Organic is the big new thing in the food industry and it's time the big boys got stuck in. Organic food is like vegetarians - boring, sick-looking and a pain in the arse to cater for. But Sir Marcus says we must be organic by the end of the month or he'll have my guts for organic garters. Luckily, I've found a little organic food business called Biolife run by a lot of sandal-wearing do-gooders. Money talks and ours says Get off our land, you hippies. Oh yes, I love the smell of mergers and acquisitions in the morning. I've earmarked Celeste Nibelle to head up our new organic department. She's returning from two weeks having breast augmentation. I gave her two weeks' training leave as it's all part of self-development.

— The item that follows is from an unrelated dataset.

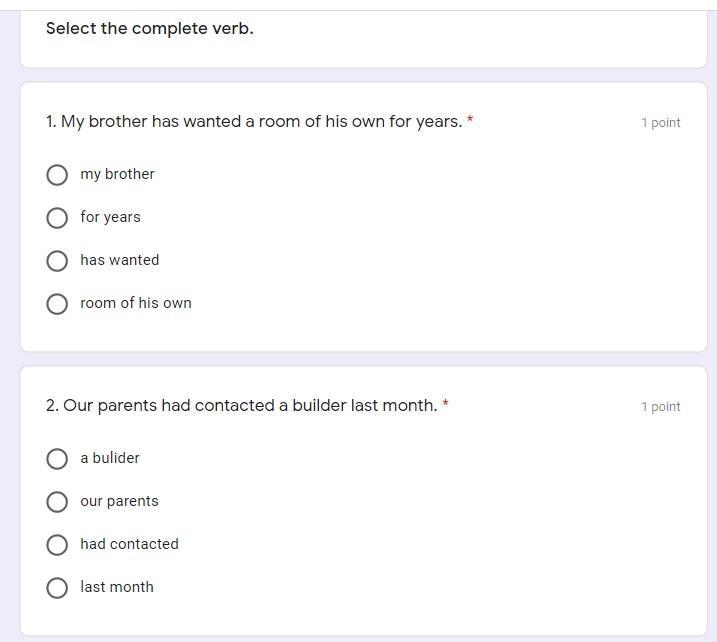Screen dimensions: 717x642
Task: Click question 1 sentence about my brother
Action: coord(254,122)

Surprise, surprise! Chief sandal-wearer at Biolife is my very first boss back from the dead. When I was a young shaver I dreamed up a scheme where we gave away free flights for every washing machine we sold. The company went under, transatlantic air travel doubled but he took the heat and resigned like a gent. What a loser! Department is on maximum excitement level. Celeste Nibelle's breasts have arrived back for work. We're expecting the rest of her tomorrow. Unfortunately, Sir Marcus has suggested some woman called Ruth Parsons for organic job. She's got an accountancy background and to my mind that's where accountants should stay - in the background.

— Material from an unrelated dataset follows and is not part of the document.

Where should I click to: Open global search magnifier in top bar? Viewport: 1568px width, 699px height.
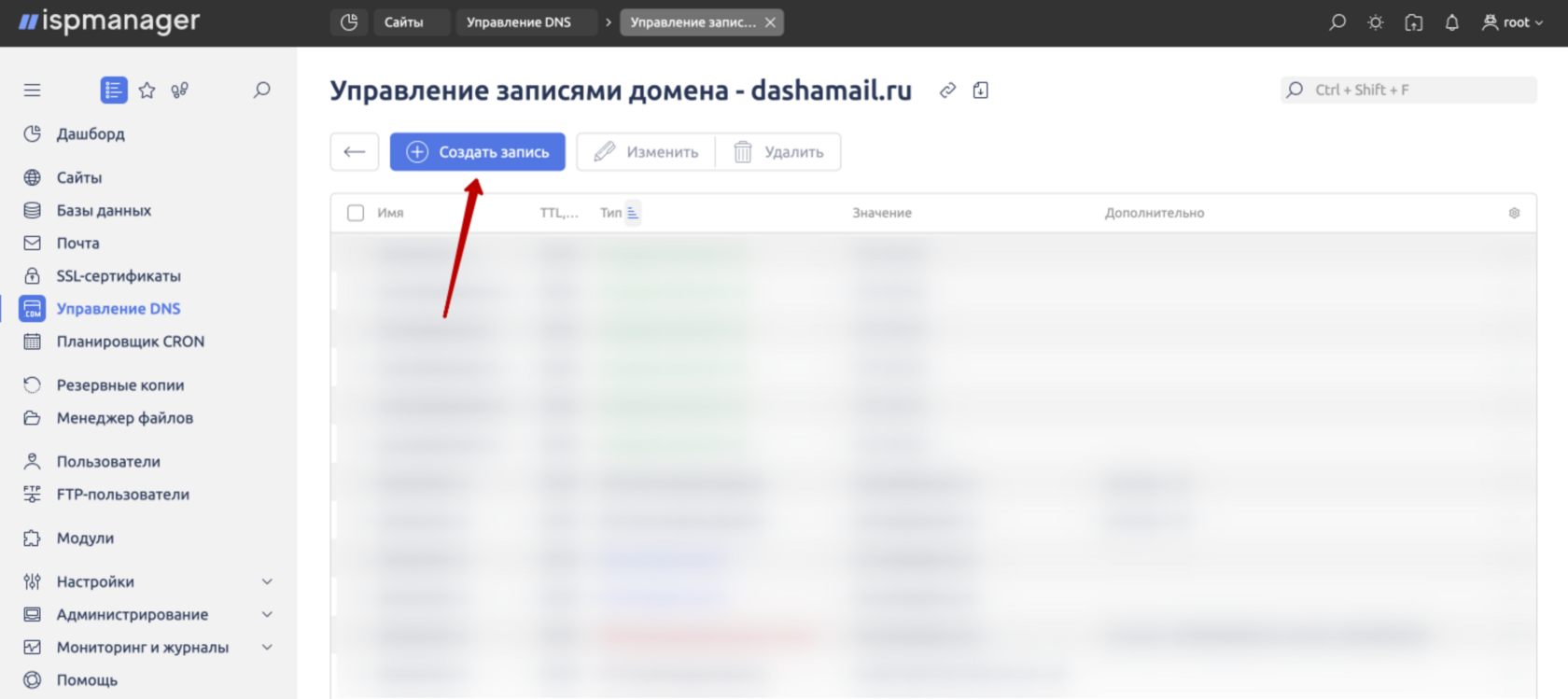1337,22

Trouble down on the farm. Biolife have a whole load of poison pills to prevent takeover. If we so much as look at a cabbage the whole company explodes in our face - not very organic, if you ask me. We'll get our legal boys onto them and we'll soon have the jam out of their doughnut. It's bizarre - we've been trying to get decent veg for years and now people want carrots that look like they've been grown in an infant school project. Why don't we just take all the veg we normally reject for looking too ugly, bag it up, double the price and label it organic? Met Ruth Parsons. Too aesthetically challenged for my team. Ugly women; you don't want them working with you, you don't want them breeding: thank god for the public sector. Difficult to see how I can't promote Celeste - those breasts are almost self-promoting.

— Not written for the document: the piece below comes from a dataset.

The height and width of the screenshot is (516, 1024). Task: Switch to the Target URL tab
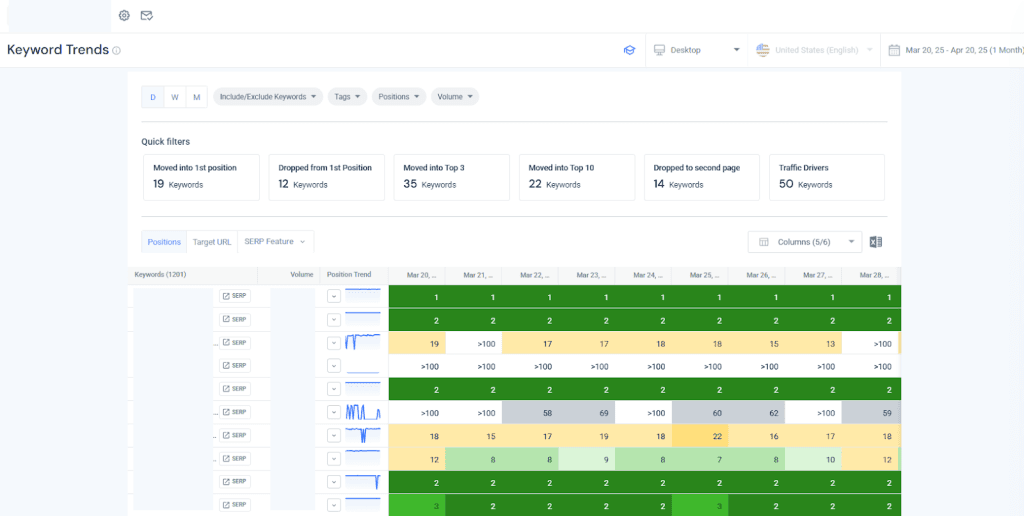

Legal boys say Biolife are bombproof. Sir Marcus has promised shareholders we'll be as green as the arse of the Jolly Green Giant so it looks like I'm going to have my pants well and truly pulled down on this one. Took Celeste out for lunch to talk about possible new position (woof!). Spent first course with my eyes glued to Silicon Valley, as Bill Peters calls it. She ordered risotto and I realised she was a vegetarian. Disaster. Stop eating meat and the next thing you know you're demonstrating against the world bank. Went back to office depressed. Had one too many sherbets with Peters after work, then got a cab to the gym. Spent an hour drunk in charge of an exercise bike.
Legal boys submitted bill that would pay for implants for entire marketing department. Found a report on my desk from Ruth Parsons suggesting we fly organic food in from Asia. OK, it's grown by five-year-olds, it's the stuff the locusts won't touch and the planes transporting it rip a five-mile hole in the ozone layer, but the food's organic, the customer wants organic and the customer is always right. Told Sir Marcus that Biolife acquisition was off and that we were developing our own supplies because organic business growth is better than artificial acquisition. Told Celeste and her breasts that they couldn't have the job because organic growth is better than artificial acquisition. Gave the job to Ruth. The right person for an organic food job is a bean counter.